Justement le Medef va probablement annoncer aujourd'hui qu'il se retirera des organismes paritaires de Sécurité sociale si l'Etat ponctionne dans les caisses de la Sécu pour payer les 35 heures.
- "Premièrement, il ne va se retirer : il va éviter de renouveler ses nouveaux administrateurs - ce n'est pas tout à fait pareil. Le retrait entraîne forcément des réactions parmi ses mandants ; là ce sera sans doute moins le cas. Cette menace, il l'agite déjà depuis plusieurs mois. Ce coup-ci, on a l'impression que, effectivement, il va passer à l'acte. Il n'a pas forcément choisi le meilleur moment et le meilleur argument mais il n'en demeure pas moins que pour la Sécurité sociale, ce n'est pas la fin du paritarisme car la Sécu n'a jamais été le paritarisme. Le paritarisme c'est quand il y a des conventions collectives signées entre les employeurs et les organisations syndicales : le régime du chômage, les retraites complémentaires sont du paritarisme. La Sécurité sociale est un système dans lequel l'Etat décide quasiment de tout. Il décide des recettes, des dépenses et toutes nos décisions sont soumises à l'agrément de la tutelle. Il faut donc essayer d'imaginer un mode de fonctionnement associant l'Etat, les employeurs et les organisations syndicales."
Donc si le Medef ne nomme plus d'administrateurs et l'annonce ce soir, cela ne vous paraît pas la fin du monde ?

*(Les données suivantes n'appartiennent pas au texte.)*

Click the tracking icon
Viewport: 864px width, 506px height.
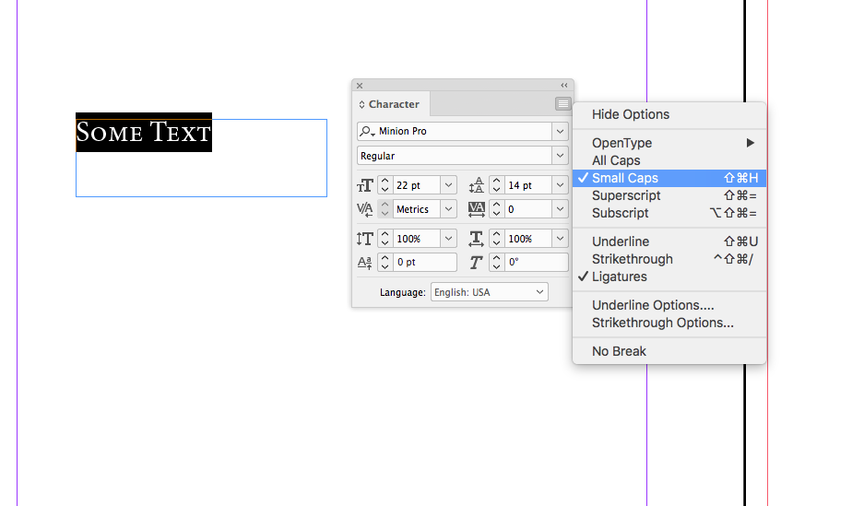click(x=476, y=210)
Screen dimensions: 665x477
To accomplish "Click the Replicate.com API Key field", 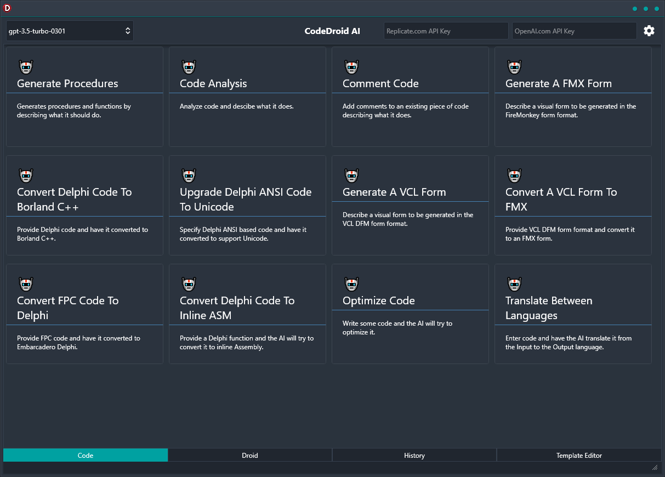I will 446,31.
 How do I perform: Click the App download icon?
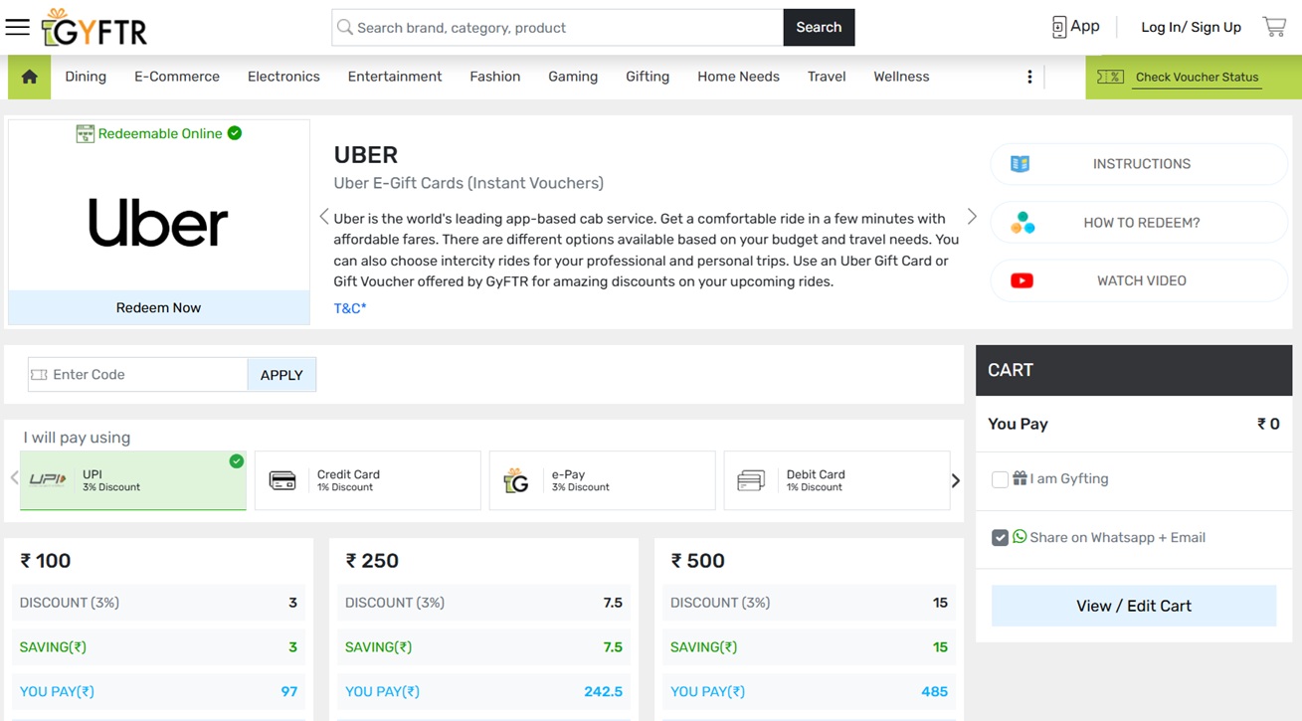click(x=1059, y=27)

- "Non, ce n'est pas la fin du monde. Il restera toujours les administrateurs représentant les employeurs car je n'ai pas l'impression l'UPA - pour ne parler que d'elle - ait dit qu'elle suivait en quoi que ce soit la décision du Medef. Les ordonnances de 1996 d'A. Juppé ont fait en sorte qu'il reste un quorum dans les conseils d'administration et que ces conseils peuvent se réunir et statuer. Ce qu'il faut, c'est que nous trouvions rapidement un mode de fonctionnement plus convenable et plus correct. Les partenaires sociaux n'ont pas seuls la légitimité à gérer la Sécurité sociale, c'est clair, mais l'Etat n'a pas non plus seul la légitimité de le faire. Il faut que l'on s'associe."

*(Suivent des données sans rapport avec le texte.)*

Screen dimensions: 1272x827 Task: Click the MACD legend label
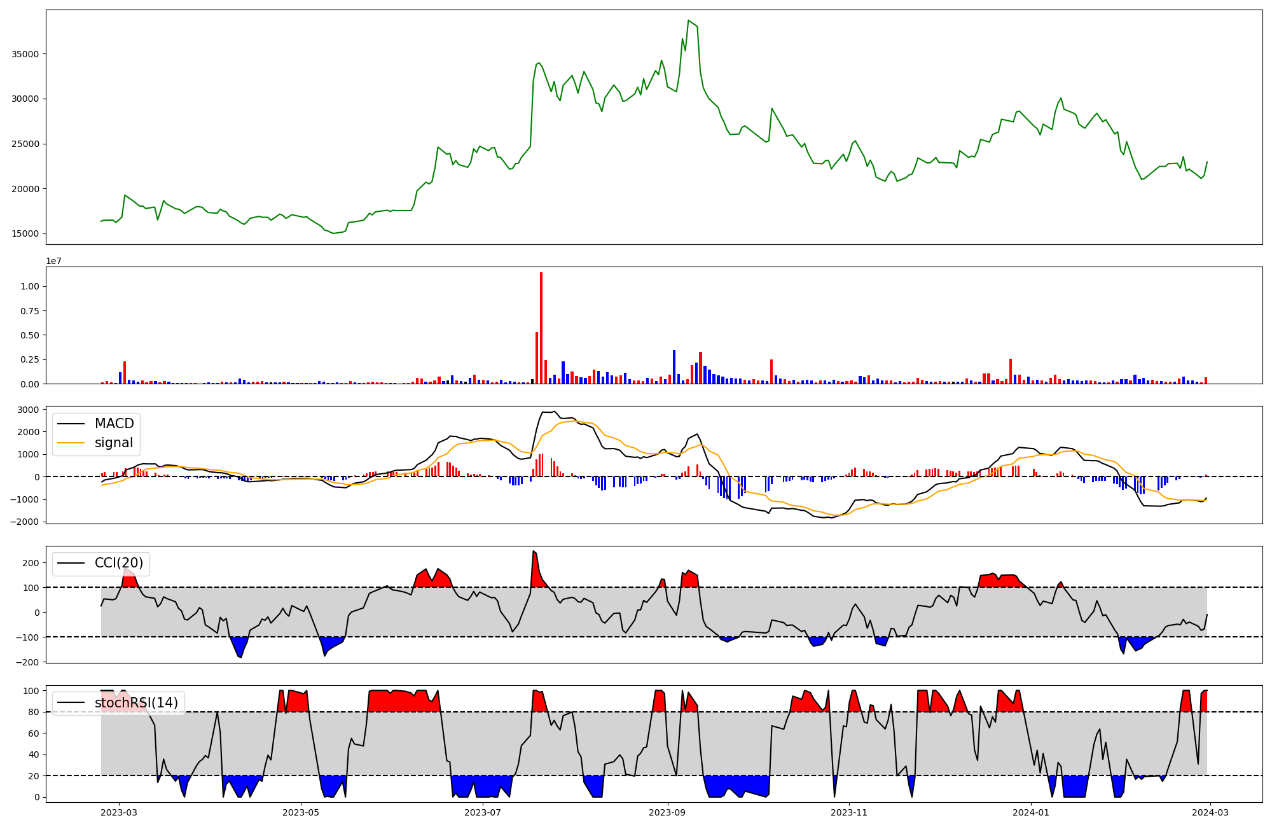tap(114, 424)
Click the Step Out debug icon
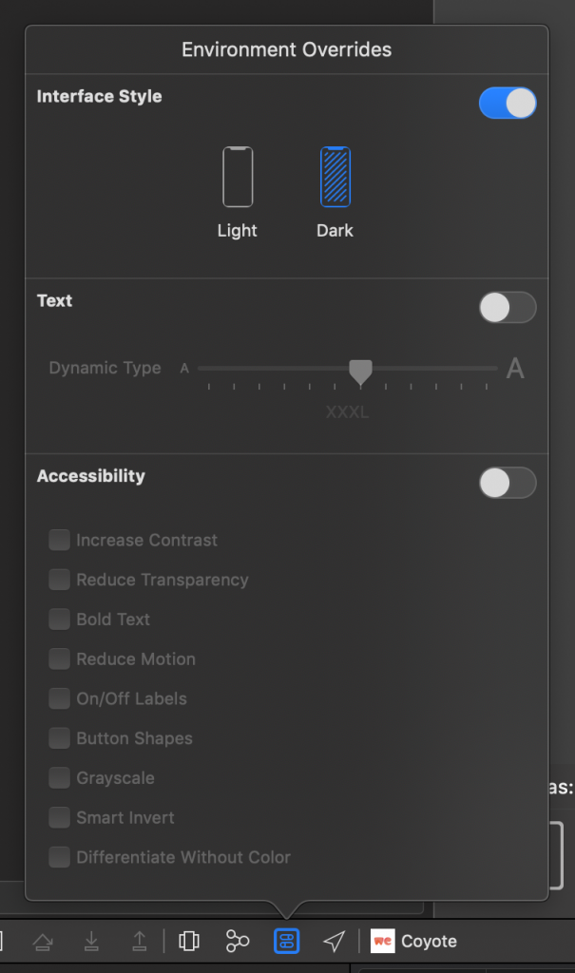Viewport: 575px width, 973px height. (139, 942)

Sur la loi anti-licenciement votée avec beaucoup de difficultés, de quel côté êtes-vous ? Du côté du Gouvernement qui dit que c'est un progrès pour les salariés ou bien du côté de M. Fabius qui, à titre personnel, craint une baisse des investissements et des conséquences négatives sur l'emploi ?

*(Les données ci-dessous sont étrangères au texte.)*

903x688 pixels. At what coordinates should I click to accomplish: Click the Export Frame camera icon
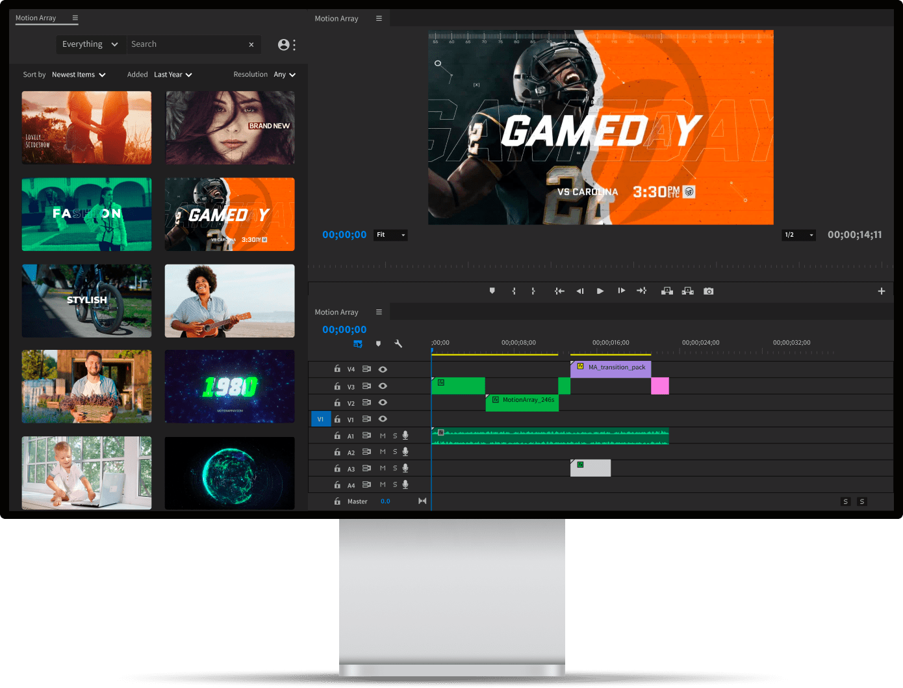coord(708,291)
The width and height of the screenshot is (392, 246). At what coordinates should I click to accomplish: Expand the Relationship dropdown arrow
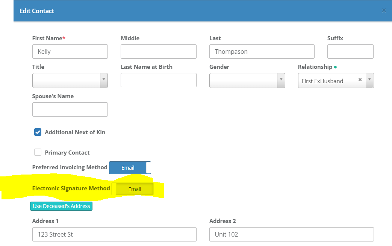369,80
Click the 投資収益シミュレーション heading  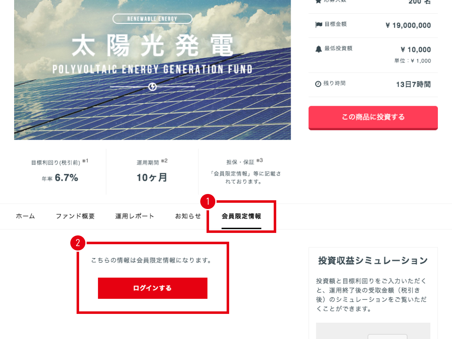click(x=373, y=261)
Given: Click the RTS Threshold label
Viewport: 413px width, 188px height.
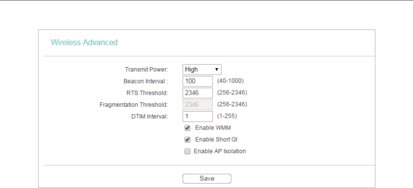Looking at the screenshot, I should point(147,93).
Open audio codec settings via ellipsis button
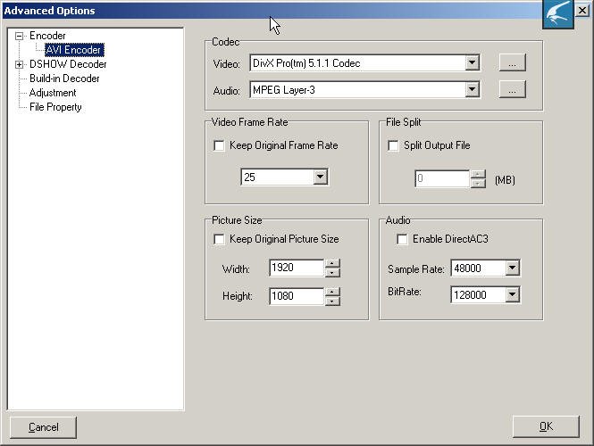The image size is (594, 446). pos(511,90)
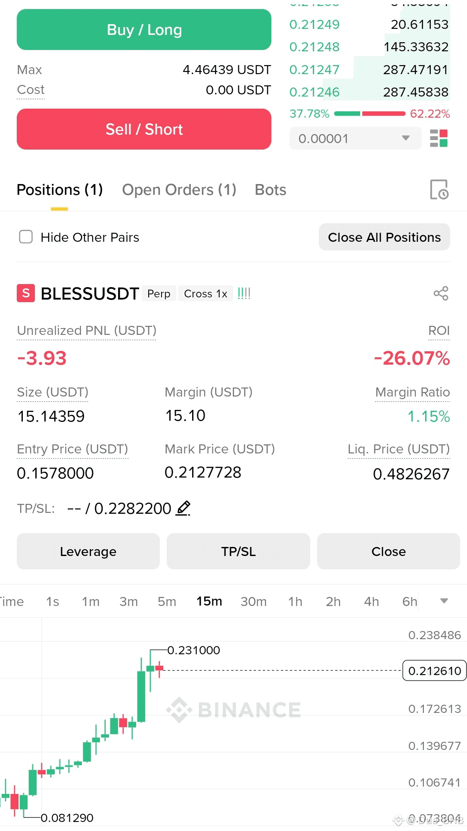Tap the Close All Positions button
The height and width of the screenshot is (831, 467).
tap(384, 237)
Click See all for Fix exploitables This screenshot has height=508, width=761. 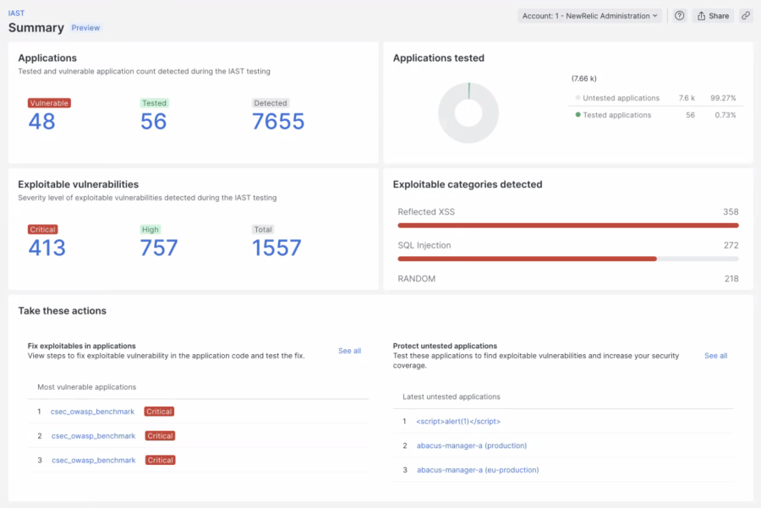pyautogui.click(x=349, y=351)
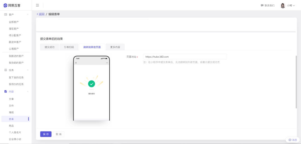The width and height of the screenshot is (301, 144).
Task: Collapse the 客户 sidebar section
Action: click(27, 14)
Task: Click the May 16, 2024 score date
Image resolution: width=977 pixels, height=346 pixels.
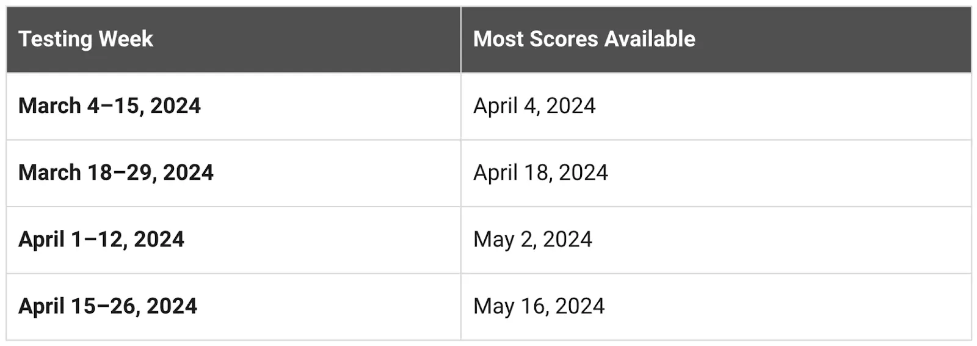Action: coord(539,306)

- "Je suis toujours inquiet quand on légifère dans l'urgence. Sur ce problème des licenciements, il y a un certain nombre de mesures dont je ne suis pas persuadé qu'elles seront très efficaces. Elles vont peut-être un peu améliorer les choses. D'un autre côté, il faut effectivement éviter que les entreprises se délocalisent encore plus vite. Il aurait fallu associer les salariés en amont des décisions par une présence, par exemple, dans les conseils d'administration, et puis éventuellement mettre à la charge des groupes bénéficiaires qui licencient une véritable obligation de résultat dans le reclassement de leurs salariés."